Destacar mucho a un personaje, Hipócrates en este caso, tiene ventajas pero también inconvenientes: el de animar a pensar que poco hubo o se hizo fuera de él. Y no fue así en la antigua Grecia. Para comprobarlo, basta con referirse a dos médicos que trabajaron en Alejandría. Al primero, Herófilo (335-280 a.C.), se le adjudica la descripción de varias zonas del cerebro, el tubo intestinal, los linfáticos, el hígado, los órganos genitales, el ojo y el sistema vascular; interpretó, asimismo, las pulsaciones de las arterias como consecuencia de los latidos del corazón y sostuvo que las arterias eran seis veces más delgadas que las venas y que tenían una estructura diferente.
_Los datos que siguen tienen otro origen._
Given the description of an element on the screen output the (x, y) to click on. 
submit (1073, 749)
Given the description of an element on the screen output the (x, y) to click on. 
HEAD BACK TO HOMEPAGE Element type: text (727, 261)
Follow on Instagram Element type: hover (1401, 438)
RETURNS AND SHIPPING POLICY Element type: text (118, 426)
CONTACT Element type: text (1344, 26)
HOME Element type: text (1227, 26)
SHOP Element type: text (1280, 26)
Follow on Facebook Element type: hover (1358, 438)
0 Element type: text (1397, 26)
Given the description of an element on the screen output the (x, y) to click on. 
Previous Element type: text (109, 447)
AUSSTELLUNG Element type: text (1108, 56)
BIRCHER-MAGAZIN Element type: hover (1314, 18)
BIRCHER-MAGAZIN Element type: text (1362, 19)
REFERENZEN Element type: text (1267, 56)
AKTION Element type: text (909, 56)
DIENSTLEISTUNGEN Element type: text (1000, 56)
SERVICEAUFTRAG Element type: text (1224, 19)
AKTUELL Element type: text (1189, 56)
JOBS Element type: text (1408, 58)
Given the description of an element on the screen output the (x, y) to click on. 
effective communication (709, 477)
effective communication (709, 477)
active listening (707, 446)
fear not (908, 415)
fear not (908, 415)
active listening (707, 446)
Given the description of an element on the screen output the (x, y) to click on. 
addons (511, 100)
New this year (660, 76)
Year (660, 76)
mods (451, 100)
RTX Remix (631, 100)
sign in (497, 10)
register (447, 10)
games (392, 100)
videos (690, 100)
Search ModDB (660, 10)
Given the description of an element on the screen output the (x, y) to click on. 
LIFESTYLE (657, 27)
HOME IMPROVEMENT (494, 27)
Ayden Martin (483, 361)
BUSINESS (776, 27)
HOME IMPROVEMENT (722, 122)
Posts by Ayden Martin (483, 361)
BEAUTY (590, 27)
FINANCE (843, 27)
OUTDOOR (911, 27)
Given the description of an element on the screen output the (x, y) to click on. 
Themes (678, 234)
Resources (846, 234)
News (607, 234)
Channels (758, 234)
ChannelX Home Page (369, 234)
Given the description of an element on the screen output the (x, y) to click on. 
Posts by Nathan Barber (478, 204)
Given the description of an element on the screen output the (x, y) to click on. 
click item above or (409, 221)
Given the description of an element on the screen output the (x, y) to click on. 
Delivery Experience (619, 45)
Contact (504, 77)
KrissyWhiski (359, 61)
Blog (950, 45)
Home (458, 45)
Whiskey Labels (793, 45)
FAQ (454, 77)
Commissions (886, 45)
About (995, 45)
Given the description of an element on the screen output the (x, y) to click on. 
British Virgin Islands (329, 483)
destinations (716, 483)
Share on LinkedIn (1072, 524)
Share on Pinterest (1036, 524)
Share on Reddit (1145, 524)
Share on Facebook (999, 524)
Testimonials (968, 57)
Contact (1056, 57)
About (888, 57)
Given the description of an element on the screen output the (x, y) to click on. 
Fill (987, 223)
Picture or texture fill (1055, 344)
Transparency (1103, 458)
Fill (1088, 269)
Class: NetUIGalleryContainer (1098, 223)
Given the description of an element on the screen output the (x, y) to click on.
El segundo fue Erasístrato (304-250 a.C.), quien distinguió los nervios sensitivos de los motores y realizó descripciones muy precisas de la estructura del cerebro, la tráquea, el corazón y el sistema vascular, además de otros logros, como el de relacionar la ascitis (presencia de líquido en el abdomen) con el endurecimiento hepático (probable cirrosis). Volveré a hablar de ello en el capítulo 5.
Una de las razones por las que médicos como éstos han pasado prácticamente desapercibidos es porque sus escritos —si los hubo— se han perdido y lo que sabemos acerca de ellos es por las referencias que aparecen en obras posteriores, como las de Galeno. Este tipo de circunstancia no es, por otra parte, exclusiva de la medicina griega, pues afecta a muchas otras disciplinas, especialmente a la matemática.